I remember, in those early days, being obsessed with the idea that computers could bring people together. I had spent a few years online by that point, in online discussions and Usenet and Freenet. Threaded discussion forums were a thing, and you could meet all kinds of interesting people from all over the world. I remember telling my students that, in a world where you are only known in text, people can’t be judged by their age or their gender or their ethnic background or their physical disabilities. You could be talking to a 14 year old white guy who is very much like you. Or maybe a 40 year old blind lady who speaks with a heavy accent. Maybe the person on the other end of that username is in a wheelchair, or weighs 300 pounds, or was raised in a completely different culture. All you know are the words. And everyone is judged only on the words that they use, the lens through which they project themselves into cyberspace. It was a world where we could leave prejudice and stereotypes behind.
I looked at it more as an opportunity for equality than a warning about deception. It would be a few years before I started highlighting the idea that people might be lying to you online, and that online safety is important. The Internet was still new enough that the altruistic ideals of the original designers were still around. It was a forum for discourse and collaboration and research.

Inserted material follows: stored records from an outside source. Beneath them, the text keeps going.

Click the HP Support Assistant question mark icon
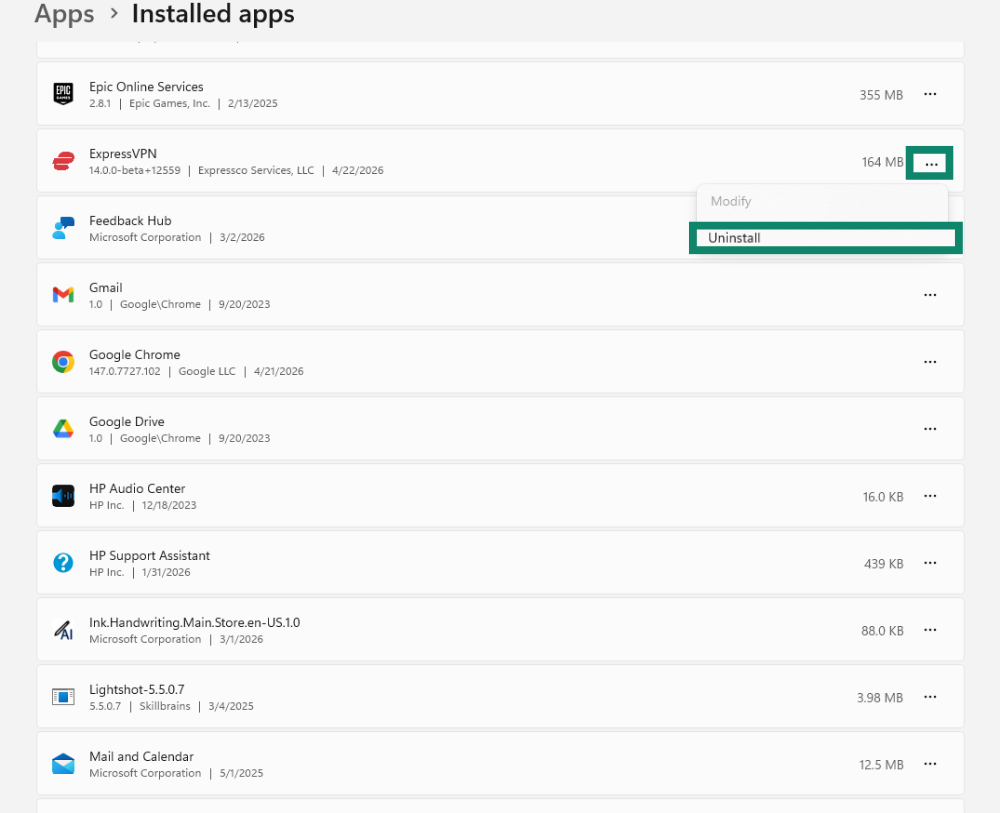The height and width of the screenshot is (813, 1000). 63,563
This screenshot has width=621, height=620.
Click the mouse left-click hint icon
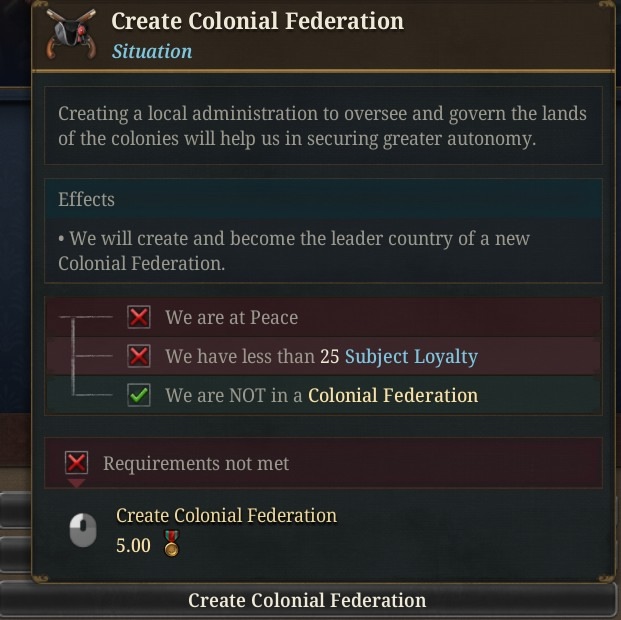coord(83,530)
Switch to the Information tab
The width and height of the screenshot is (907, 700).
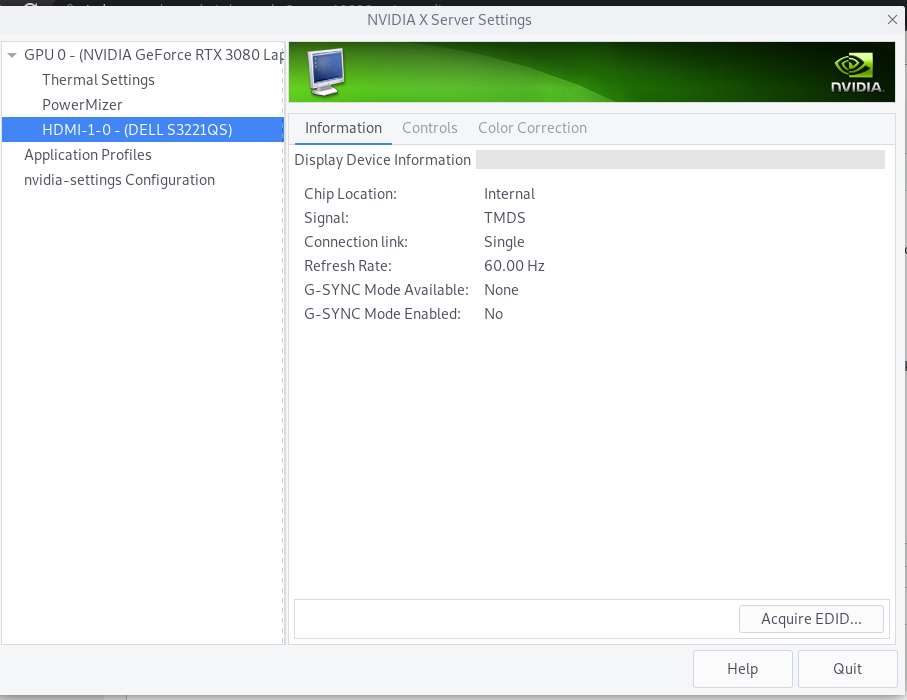pyautogui.click(x=343, y=128)
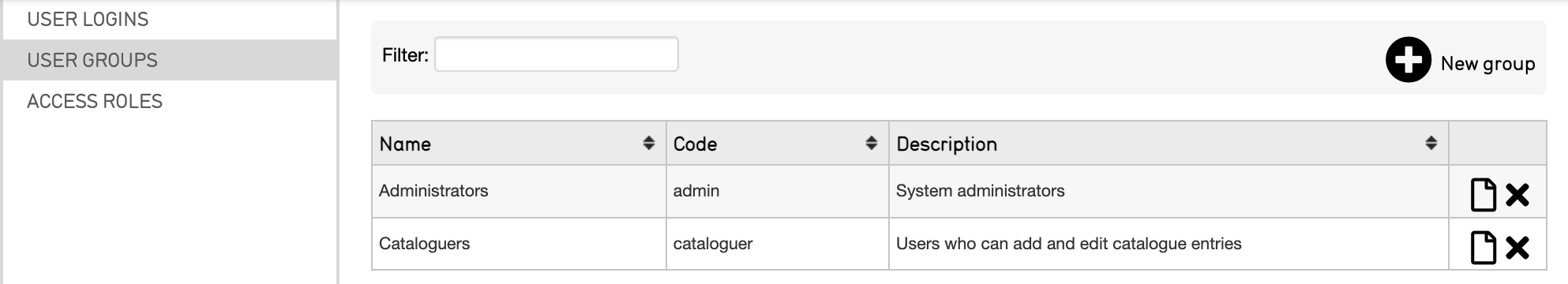Delete the Administrators group with X icon
This screenshot has height=284, width=1568.
[1517, 195]
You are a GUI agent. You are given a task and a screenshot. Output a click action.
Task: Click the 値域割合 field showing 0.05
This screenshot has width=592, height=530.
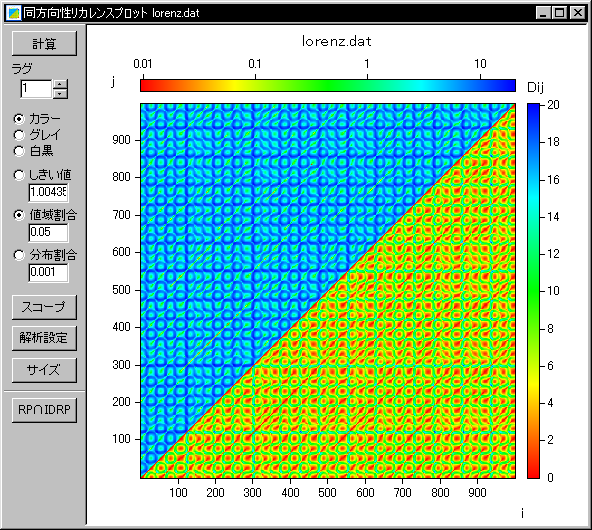coord(48,232)
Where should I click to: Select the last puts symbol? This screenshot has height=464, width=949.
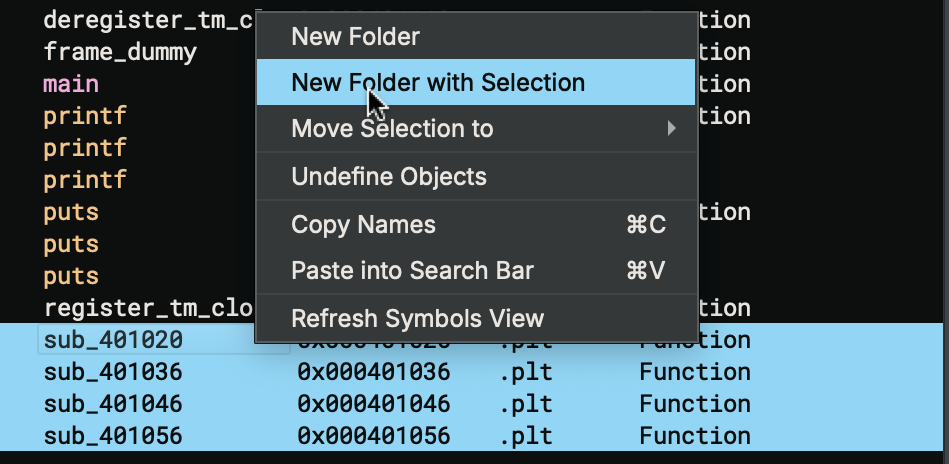click(x=71, y=276)
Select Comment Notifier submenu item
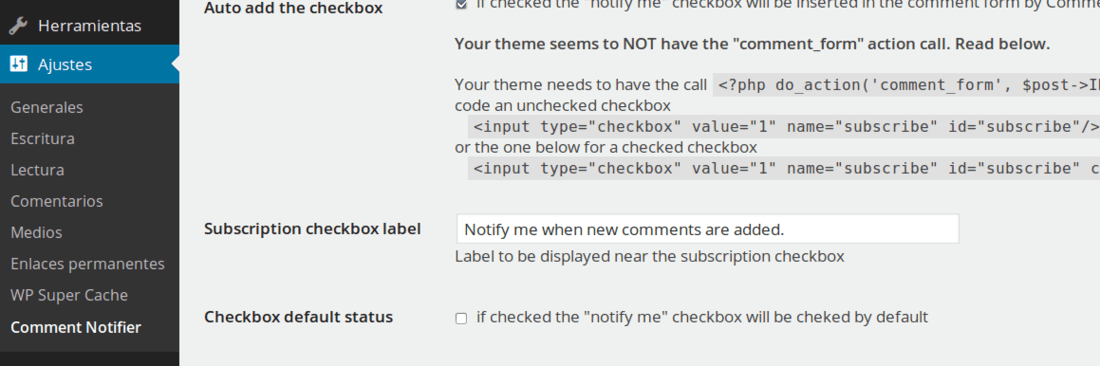 pyautogui.click(x=76, y=327)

We didn’t have to worry too much about this, though, because we didn’t really have access to it. I begged for a phone line for my classroom, and turned one of the computers into a bulletin board system. People could dial in to the bulletin board and post in forums and play games. At least, they could if they had computers at home with modems. Which no one did. I set up a system for students to experience an online environment, but they didn’t really have access to it, so it didn’t go anywhere.
Two years later, on a June afternoon, I learned how to make web pages. In a couple hours, I learned pretty much all there was to know about HTML, which wasn’t much at the time. I made a web page for my school, but it was on my university account. Eventually, they figured out that I wasn’t a student there anymore, and deleted it. It didn’t matter that much. I changed jobs that summer and added “how to make web pages” to my middle school curriculum. That was a bit tricky since we still didn’t have Internet access, and most of my students had never experienced the “world wide web.” They humored me. I taught them some basic markup. Headings. Links. Images. Hex codes. A couple years later, we were in charge of the Chamber of Commerce web site for the city.

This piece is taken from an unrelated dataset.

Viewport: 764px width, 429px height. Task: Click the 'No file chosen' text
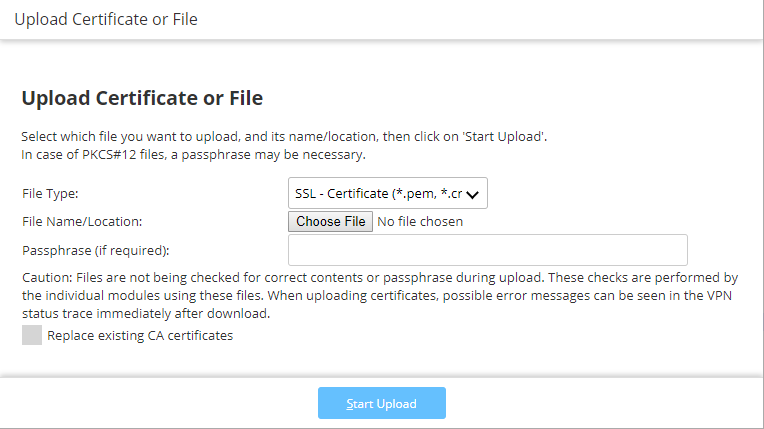420,222
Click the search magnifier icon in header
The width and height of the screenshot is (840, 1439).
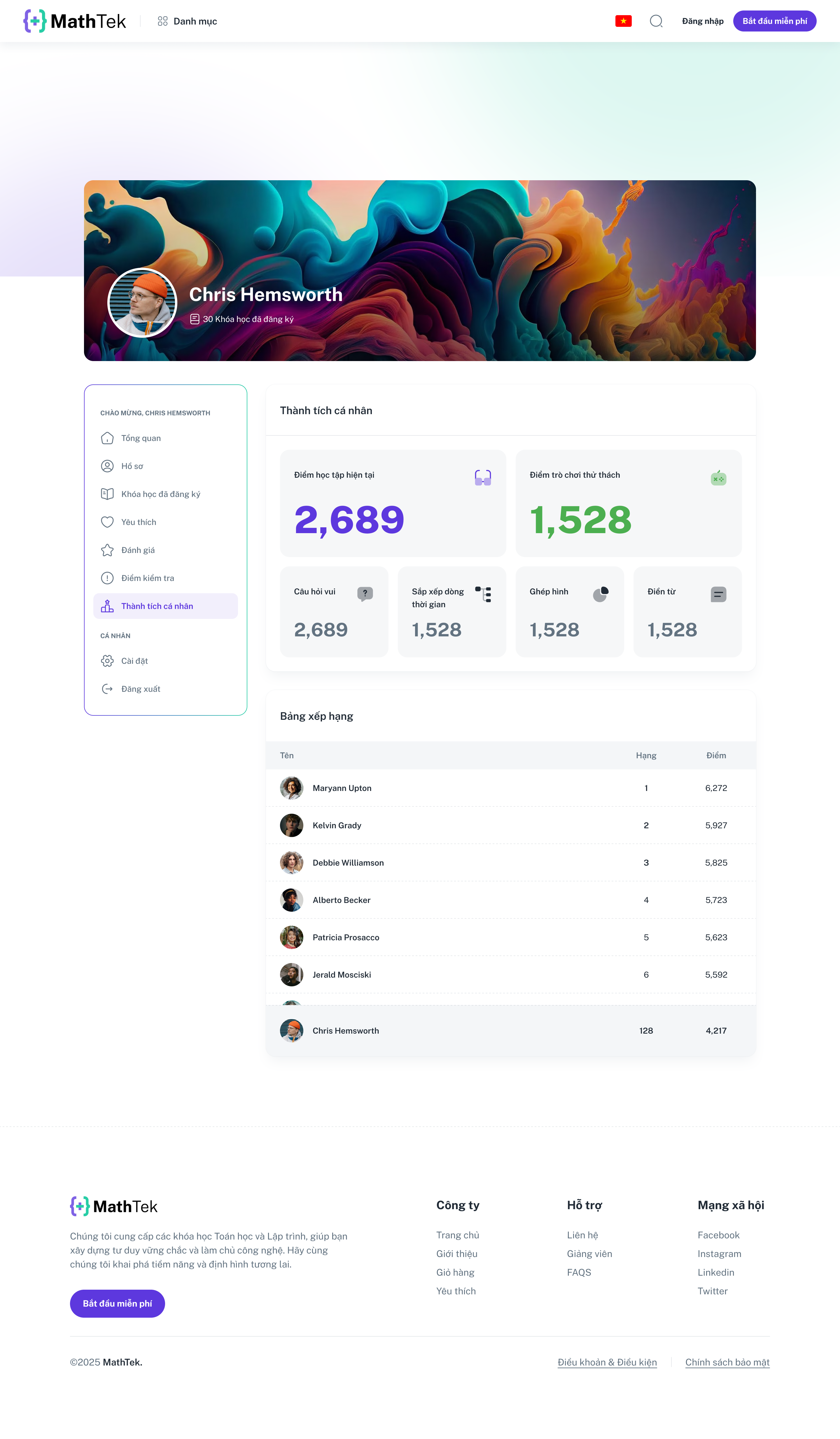(656, 21)
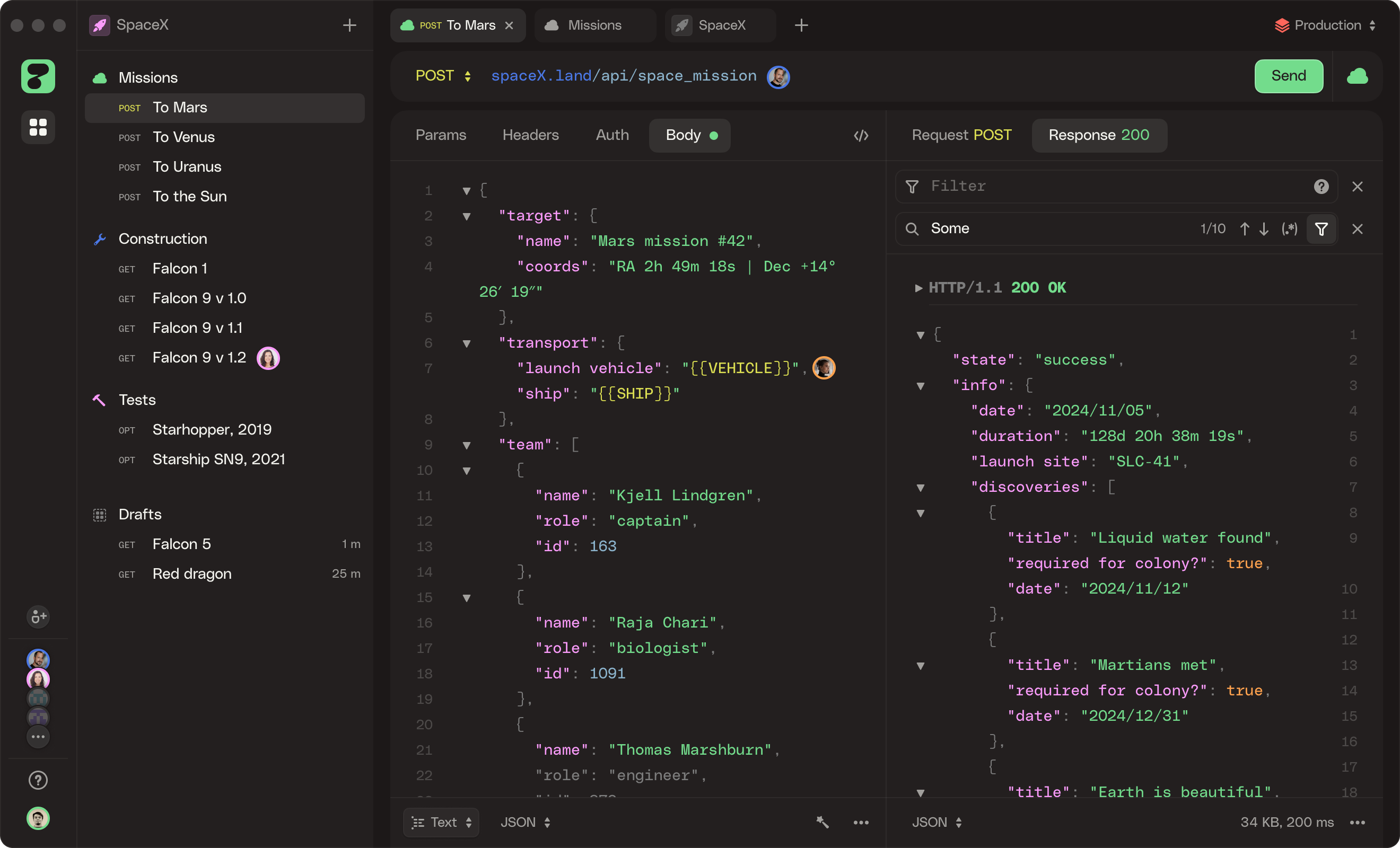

The idea that everyone now had the means to publish was amazing. It was still the 20th century. It was still a world where there were very few giant corporations controlling mass media. There was no real path to publication. There was no way for the average person to share their ideas with more than a few people at a time. This idea that I can write something or take a photograph and put it online in a way that anyone in the world can see it was astounding.

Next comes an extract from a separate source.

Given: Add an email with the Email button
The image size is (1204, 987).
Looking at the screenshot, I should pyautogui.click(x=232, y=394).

I made my students do research projects, and the culminating activity was to create a web page about their project and post it online. For a while, some of them became the authoritative source for that topic online. The Internet wasn’t very big then, and if the topic was specific enough, a middle school web page would end up on the first page of search results. We would occasionally get an email from someone saying they had used the information for some project they were doing, or asking clarifying questions about the content. The students were amazed. And they certainly took those projects seriously.
It was quaintly altruistic to believe that a forum that fostered the free, open exchange of ideas could make the world a better place. Within a few years, I had completely abandoned the idea that online anonymity was a good thing. Original research showed that being anonymous did not have a significant impact on authentic online discourse (at least among middle school students). The ability to grab a megaphone and shout nonsense into the ether without consequence eventually took away our civility. And I lost patience with anyone who wasn’t willing to attach their real identity to their words.
But for a while, the Internet was an amazing place.